1. Introduction
Individual and group beliefs, attitudes, perceptions, competences, and behavioral patterns all contribute to the safety culture of a healthcare company. These actions define an organization’s commitment to the style and competency of health and safety management [
1]. Healthcare organizations with a positive safety culture are distinguished by mutual trust-based communication, shared perceptions of the importance of safety, trust in the efficacy of preventive measures, positive beliefs about how things work in the organization, and the interaction of these with work unit and organizational structures, as well as systems, which produce behavioral norms in healthcare organizations that promote patient safety [
2].
The patient safety phenomenon emerged in the 1990s, sparking interest in the evaluation and influence of organizational features on patient safety. According to the assessment results, the specified aspects inside an organization that influence the day-to-day operation of the company include organizational culture, communication, feedback systems, and leadership style [
3]. Because patient safety is a continuous worry within the healthcare profession and continues to be a concern for the leaders of health care organizations, it is critical that an organization offers the safest treatment possible to patients. As a result, the emphasis is on providing safe patient care on a daily basis in order to grow into an organization that values patient safety [
4].
Because patient safety is a fundamental human right, it is the responsibility of all healthcare professionals, regulatory agencies, and political organizations to foster a growing patient safety culture [
5]. According to Boamah et al. (2018) [
6], “leaders have the power to influence nurses’ safety behaviors by encouraging subordinates to be actively involved in safety practice measures and to be compliant with the safety process.” According to the World Health Organization (WHO), “the main barrier for moving toward a safer health system is shifting the culture from one of blaming people for errors to one in which errors are seen as chances to improve the system and prevent injury”. As a result, healthcare organizations should foster an atmosphere in which patient safety culture is explicitly stated as an organizational goal and is prioritized by healthcare executives in order to promote patient safety culture (WHO, 2017) [
7].
Patient safety culture is a comprehensive notion that includes the nurse’s interactions with healthcare organizational leaders “beginning with hospital managers/administrators, directors of nursing services, or all management roles, peers, professional colleagues, and patients” [
8]. Nurses are in charge of ensuring that hospitalized patients get safe treatment, and nurse leaders are in charge of creating priorities that define the safety culture and prevent adverse occurrences [
9]. Leadership commitment to patient safety culture has been identified as one of the top features of consistently safe businesses, and they also have the ability to influence patient safety culture more than practicing nurses at the bedside [
8].
Creating a safety culture in healthcare organizations necessitates the involvement of all members, as healthcare delivery necessitates multiple caregivers “beginning with physicians, pharmacists, nurses, technicians, and housekeepers” to collaborate as an effective team with the goal of achieving desired patient wishes, outcomes, and preventing harm [
10]. Because the quality of cooperation influences the efficacy of treatment, patient safety, and clinical results, the objective of developing a safety culture must be shared by all personnel in order to provide safe and effective healthcare [
11].
Sorra and Nieva (2004) [
12] described patient safety culture as healthcare organizations’ common philosophies, ideologies, beliefs, sentiments, assumptions, expectations, attitudes, conventions, and values.

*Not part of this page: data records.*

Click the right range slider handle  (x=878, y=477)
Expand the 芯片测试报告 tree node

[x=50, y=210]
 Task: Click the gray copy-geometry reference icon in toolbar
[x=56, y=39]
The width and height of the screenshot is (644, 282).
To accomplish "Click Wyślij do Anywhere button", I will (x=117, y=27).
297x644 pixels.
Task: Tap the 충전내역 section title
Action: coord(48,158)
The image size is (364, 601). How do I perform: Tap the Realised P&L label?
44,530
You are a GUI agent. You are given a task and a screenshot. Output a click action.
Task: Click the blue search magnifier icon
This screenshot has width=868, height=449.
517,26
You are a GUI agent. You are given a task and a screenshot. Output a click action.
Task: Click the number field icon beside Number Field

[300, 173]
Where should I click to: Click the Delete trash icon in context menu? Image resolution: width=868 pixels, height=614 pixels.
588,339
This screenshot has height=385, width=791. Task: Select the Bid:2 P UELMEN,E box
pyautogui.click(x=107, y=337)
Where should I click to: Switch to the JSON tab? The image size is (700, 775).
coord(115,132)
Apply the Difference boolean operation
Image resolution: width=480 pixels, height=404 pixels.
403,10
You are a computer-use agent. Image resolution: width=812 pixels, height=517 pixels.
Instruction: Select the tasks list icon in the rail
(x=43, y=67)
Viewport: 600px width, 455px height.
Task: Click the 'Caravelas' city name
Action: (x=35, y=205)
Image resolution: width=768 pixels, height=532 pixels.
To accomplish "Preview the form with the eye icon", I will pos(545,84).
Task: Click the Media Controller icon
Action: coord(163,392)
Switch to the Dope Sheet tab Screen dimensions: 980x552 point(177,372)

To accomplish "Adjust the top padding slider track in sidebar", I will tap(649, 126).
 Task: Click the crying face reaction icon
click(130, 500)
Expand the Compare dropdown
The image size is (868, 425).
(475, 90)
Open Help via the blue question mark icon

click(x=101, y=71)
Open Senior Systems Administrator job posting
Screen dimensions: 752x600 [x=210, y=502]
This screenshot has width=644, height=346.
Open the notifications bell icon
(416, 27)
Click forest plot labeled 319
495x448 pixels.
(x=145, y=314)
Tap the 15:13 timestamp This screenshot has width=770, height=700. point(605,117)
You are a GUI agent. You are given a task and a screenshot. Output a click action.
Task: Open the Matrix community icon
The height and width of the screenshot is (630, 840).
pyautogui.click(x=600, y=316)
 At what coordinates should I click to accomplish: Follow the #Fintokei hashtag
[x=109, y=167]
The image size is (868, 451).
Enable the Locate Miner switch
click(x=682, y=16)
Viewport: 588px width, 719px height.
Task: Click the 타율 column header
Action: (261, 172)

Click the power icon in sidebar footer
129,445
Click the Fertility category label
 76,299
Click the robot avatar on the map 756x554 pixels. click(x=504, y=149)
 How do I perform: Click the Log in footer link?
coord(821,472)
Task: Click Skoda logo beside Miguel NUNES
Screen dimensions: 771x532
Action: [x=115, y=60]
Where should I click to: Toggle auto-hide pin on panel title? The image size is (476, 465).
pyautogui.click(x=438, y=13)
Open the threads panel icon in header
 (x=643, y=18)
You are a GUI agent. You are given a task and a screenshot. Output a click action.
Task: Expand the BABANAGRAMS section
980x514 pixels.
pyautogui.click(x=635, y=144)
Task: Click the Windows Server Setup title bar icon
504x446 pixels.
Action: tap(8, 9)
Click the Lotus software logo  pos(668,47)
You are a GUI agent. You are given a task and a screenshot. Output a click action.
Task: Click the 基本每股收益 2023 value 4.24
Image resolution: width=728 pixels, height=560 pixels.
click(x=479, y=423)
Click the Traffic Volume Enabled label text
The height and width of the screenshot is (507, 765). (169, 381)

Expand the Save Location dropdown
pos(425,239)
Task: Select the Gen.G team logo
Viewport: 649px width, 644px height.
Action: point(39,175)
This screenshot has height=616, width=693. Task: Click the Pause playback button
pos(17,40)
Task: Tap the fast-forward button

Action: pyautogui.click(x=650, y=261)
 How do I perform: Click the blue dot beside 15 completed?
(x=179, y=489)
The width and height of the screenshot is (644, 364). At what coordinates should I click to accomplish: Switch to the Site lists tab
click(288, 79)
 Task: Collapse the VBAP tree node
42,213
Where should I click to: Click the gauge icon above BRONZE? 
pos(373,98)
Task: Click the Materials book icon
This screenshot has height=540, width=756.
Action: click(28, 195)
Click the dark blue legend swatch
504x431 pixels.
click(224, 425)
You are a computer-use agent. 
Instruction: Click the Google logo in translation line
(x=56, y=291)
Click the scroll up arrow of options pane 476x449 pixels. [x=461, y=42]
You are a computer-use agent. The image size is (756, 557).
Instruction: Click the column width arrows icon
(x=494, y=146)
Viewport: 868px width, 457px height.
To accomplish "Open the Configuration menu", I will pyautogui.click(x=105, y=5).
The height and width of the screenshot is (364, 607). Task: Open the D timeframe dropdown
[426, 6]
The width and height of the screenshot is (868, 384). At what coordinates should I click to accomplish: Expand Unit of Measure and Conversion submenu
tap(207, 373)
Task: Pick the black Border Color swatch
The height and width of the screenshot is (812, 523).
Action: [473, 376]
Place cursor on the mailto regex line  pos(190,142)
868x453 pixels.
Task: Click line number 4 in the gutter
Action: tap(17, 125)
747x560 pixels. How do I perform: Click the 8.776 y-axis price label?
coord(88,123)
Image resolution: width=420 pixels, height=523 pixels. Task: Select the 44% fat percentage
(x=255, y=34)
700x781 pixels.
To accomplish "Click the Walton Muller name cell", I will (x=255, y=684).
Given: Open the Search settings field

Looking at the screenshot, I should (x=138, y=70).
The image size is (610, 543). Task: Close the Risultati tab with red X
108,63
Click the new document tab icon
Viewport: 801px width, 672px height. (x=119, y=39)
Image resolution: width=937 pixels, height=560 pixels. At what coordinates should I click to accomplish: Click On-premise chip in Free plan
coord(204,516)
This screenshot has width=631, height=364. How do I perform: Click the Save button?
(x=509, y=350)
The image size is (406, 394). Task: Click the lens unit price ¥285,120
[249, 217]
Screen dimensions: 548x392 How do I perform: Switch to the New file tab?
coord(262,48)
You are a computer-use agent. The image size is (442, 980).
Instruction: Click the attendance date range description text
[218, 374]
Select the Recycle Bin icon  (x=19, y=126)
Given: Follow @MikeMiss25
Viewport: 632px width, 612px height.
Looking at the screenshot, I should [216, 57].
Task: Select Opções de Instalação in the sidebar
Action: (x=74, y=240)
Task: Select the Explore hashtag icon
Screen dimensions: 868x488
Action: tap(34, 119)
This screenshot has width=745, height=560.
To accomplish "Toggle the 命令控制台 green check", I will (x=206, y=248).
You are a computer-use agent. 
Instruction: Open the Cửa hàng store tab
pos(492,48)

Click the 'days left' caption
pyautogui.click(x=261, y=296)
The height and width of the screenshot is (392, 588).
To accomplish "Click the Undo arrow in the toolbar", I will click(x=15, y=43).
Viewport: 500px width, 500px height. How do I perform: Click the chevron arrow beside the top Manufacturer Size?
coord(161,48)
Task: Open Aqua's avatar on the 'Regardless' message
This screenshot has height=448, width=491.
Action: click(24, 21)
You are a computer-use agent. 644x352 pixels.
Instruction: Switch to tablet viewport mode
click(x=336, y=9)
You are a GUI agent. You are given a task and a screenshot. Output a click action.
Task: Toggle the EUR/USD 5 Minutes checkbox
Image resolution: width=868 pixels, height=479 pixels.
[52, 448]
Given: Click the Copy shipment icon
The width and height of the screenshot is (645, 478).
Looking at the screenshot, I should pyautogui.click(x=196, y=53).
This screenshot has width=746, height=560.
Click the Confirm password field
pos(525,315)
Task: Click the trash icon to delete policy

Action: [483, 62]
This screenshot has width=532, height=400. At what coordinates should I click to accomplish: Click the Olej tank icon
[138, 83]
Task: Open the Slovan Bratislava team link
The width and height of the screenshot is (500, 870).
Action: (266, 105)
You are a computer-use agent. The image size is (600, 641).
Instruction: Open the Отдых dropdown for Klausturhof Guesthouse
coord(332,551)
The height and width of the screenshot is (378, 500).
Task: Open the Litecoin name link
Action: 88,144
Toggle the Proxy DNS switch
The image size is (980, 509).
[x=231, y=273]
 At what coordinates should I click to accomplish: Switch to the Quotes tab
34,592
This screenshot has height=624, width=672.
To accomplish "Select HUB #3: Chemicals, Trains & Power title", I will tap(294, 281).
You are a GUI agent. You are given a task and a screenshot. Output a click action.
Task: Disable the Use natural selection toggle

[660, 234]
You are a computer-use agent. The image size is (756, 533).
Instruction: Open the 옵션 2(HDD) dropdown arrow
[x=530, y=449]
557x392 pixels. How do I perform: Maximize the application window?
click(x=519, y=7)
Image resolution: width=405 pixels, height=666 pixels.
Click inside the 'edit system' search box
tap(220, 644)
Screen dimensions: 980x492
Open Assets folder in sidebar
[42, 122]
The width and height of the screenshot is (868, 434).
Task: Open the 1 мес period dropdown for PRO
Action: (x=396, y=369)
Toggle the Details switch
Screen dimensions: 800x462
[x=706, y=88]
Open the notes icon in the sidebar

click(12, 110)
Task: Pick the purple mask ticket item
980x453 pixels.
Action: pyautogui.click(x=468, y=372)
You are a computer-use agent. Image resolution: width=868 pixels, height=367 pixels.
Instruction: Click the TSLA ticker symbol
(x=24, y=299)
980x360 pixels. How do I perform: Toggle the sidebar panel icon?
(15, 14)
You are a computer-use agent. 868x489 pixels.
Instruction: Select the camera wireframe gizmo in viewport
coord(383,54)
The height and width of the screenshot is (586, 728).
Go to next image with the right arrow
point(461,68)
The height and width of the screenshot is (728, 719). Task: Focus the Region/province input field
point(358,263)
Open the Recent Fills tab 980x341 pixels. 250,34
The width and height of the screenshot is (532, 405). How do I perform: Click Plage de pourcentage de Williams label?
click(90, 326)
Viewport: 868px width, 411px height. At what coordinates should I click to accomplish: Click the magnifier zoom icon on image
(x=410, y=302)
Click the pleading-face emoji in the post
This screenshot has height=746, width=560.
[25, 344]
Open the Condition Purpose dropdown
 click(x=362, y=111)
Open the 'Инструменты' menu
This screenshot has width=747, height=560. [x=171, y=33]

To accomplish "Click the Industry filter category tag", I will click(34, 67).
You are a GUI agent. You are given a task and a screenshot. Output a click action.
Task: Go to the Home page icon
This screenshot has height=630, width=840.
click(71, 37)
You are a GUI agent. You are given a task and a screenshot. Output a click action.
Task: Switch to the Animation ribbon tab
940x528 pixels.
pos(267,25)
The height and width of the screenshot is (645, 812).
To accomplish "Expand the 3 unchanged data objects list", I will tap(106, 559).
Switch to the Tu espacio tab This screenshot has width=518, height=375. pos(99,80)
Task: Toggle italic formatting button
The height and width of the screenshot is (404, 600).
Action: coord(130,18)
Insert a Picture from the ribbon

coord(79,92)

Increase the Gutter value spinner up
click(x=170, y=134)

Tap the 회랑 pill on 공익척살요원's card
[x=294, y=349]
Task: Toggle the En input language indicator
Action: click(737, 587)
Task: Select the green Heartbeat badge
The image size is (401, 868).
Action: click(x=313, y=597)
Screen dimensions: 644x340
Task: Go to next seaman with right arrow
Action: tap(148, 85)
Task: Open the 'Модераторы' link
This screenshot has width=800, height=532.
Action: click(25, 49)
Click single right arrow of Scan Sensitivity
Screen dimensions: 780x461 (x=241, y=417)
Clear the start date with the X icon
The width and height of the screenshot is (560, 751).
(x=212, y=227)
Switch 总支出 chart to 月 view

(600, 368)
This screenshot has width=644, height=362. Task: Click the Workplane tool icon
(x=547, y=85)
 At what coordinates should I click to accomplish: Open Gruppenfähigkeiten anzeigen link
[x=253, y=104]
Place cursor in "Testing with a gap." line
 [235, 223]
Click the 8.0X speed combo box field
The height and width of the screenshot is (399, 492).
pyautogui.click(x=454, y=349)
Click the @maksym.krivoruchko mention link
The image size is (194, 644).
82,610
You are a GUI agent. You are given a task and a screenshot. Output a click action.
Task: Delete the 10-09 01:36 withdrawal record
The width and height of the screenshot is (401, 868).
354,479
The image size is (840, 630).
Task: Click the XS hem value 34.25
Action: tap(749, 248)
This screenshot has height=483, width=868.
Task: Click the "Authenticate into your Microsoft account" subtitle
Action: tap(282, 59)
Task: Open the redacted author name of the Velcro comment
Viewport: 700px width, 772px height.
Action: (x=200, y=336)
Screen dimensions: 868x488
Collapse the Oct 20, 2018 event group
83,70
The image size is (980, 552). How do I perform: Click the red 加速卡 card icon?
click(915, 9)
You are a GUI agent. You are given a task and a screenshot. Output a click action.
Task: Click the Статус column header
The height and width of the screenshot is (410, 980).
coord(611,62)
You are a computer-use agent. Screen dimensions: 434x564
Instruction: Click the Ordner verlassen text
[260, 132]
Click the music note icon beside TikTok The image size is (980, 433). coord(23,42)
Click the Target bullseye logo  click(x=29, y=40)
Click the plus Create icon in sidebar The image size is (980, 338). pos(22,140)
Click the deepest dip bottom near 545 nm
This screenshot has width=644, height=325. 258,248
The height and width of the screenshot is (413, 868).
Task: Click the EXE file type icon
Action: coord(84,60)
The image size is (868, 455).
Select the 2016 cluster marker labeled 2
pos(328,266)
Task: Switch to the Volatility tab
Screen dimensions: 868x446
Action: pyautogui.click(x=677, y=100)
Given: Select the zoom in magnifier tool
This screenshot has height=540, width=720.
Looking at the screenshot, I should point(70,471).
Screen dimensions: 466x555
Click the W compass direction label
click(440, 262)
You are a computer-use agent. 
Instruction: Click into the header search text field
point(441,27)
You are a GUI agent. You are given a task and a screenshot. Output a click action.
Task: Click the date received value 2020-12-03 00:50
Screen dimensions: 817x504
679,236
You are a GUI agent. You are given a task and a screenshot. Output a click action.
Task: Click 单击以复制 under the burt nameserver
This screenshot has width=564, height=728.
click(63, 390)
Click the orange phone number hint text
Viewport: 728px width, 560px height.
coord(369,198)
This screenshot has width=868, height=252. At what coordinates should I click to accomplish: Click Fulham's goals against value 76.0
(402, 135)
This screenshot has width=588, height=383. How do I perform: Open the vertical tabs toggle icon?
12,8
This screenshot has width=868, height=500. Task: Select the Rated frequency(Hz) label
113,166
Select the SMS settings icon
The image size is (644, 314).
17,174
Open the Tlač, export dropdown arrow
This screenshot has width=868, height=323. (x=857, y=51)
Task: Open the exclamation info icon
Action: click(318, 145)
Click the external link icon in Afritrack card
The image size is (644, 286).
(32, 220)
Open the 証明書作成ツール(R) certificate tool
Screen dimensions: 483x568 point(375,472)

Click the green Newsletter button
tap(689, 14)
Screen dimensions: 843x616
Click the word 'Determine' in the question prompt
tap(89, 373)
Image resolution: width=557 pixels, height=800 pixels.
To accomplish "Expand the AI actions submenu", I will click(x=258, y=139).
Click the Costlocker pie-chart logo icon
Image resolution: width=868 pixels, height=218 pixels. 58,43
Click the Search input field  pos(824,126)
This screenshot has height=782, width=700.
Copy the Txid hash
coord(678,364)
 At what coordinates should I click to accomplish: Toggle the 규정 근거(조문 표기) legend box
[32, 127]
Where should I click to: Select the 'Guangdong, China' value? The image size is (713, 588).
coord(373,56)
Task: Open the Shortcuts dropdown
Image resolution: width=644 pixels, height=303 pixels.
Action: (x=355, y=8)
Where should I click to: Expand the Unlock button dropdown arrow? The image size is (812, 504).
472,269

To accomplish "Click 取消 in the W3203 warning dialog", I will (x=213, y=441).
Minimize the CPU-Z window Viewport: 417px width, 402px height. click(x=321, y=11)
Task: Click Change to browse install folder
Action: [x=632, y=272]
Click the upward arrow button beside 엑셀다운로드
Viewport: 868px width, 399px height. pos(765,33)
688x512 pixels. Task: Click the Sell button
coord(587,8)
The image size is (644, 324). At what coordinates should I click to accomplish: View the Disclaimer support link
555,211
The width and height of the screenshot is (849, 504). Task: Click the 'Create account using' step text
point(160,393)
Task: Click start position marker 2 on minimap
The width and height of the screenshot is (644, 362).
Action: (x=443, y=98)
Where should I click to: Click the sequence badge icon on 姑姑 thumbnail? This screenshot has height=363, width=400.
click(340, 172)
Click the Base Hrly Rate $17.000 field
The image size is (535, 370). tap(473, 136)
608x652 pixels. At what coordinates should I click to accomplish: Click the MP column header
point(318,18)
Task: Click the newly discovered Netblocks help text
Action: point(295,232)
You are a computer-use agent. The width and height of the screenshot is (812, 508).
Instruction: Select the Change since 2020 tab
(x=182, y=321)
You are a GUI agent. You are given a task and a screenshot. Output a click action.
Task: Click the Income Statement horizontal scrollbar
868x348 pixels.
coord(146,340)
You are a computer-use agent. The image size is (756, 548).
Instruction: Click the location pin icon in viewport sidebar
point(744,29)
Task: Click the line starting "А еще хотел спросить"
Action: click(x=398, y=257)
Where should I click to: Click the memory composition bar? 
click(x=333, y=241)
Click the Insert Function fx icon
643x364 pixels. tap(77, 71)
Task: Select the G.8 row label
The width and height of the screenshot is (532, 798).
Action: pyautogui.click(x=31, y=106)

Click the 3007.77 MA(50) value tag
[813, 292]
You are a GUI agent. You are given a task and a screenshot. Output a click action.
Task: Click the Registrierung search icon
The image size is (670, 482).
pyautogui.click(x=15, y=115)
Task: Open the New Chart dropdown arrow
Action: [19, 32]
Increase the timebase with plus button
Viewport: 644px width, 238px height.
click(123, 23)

They classified patient safety culture into three major dimensions: unit level safety culture, hospital wide survey culture, and outcome measures, with twelve sub-dimensions, namely teamwork within units, supervisor/manager expectations and actions promoting patient safety, management support for patient safety, non-punitive response to errors, organizational learning-continuous improvement, staffing, communication openness, feedback and communication about error, teamwork, and teamwork.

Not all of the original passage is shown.